## TASK INSTRUCTIONS
Print, exactly as they appear, only the lines from the line that contains "Click the pencil edit icon for Contact person" through the end of the listing.

## INFORMATION SUPPLIED
Content starts

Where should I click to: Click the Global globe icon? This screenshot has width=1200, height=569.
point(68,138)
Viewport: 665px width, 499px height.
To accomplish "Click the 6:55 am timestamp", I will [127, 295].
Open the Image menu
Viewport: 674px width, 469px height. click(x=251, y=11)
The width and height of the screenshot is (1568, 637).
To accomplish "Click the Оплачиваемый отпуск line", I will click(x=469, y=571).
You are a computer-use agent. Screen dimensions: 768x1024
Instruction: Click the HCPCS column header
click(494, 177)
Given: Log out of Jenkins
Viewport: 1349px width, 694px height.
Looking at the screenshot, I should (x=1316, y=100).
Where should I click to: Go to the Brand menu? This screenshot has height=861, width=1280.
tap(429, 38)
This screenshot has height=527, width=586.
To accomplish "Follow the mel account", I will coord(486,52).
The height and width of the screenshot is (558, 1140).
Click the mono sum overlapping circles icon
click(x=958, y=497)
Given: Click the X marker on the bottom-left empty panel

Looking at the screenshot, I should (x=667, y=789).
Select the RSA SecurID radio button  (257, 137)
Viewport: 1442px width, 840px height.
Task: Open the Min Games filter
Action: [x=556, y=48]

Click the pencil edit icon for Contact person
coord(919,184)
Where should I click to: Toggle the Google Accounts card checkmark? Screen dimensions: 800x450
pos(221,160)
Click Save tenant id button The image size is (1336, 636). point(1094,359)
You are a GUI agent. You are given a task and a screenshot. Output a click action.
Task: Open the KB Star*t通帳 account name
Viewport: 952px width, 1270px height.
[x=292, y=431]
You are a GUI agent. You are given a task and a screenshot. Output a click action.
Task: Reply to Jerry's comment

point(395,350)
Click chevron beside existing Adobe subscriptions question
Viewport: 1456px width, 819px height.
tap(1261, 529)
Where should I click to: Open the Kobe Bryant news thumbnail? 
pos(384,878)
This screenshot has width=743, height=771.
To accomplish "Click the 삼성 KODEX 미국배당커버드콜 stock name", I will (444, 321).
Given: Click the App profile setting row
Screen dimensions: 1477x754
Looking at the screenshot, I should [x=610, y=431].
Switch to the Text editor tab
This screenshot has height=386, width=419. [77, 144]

Content ends

## ANSWER FOR THE TASK
Click the pencil edit icon for Contact person
coord(919,184)
Where should I click to: Toggle the Google Accounts card checkmark? Screen dimensions: 800x450
pos(221,160)
Click Save tenant id button The image size is (1336, 636). point(1094,359)
You are a GUI agent. You are given a task and a screenshot. Output a click action.
Task: Open the KB Star*t通帳 account name
Viewport: 952px width, 1270px height.
[x=292, y=431]
You are a GUI agent. You are given a task and a screenshot. Output a click action.
Task: Reply to Jerry's comment

point(395,350)
Click chevron beside existing Adobe subscriptions question
Viewport: 1456px width, 819px height.
tap(1261, 529)
Where should I click to: Open the Kobe Bryant news thumbnail? 
pos(384,878)
This screenshot has width=743, height=771.
To accomplish "Click the 삼성 KODEX 미국배당커버드콜 stock name", I will (444, 321).
Given: Click the App profile setting row
Screen dimensions: 1477x754
Looking at the screenshot, I should [x=610, y=431].
Switch to the Text editor tab
This screenshot has height=386, width=419. [77, 144]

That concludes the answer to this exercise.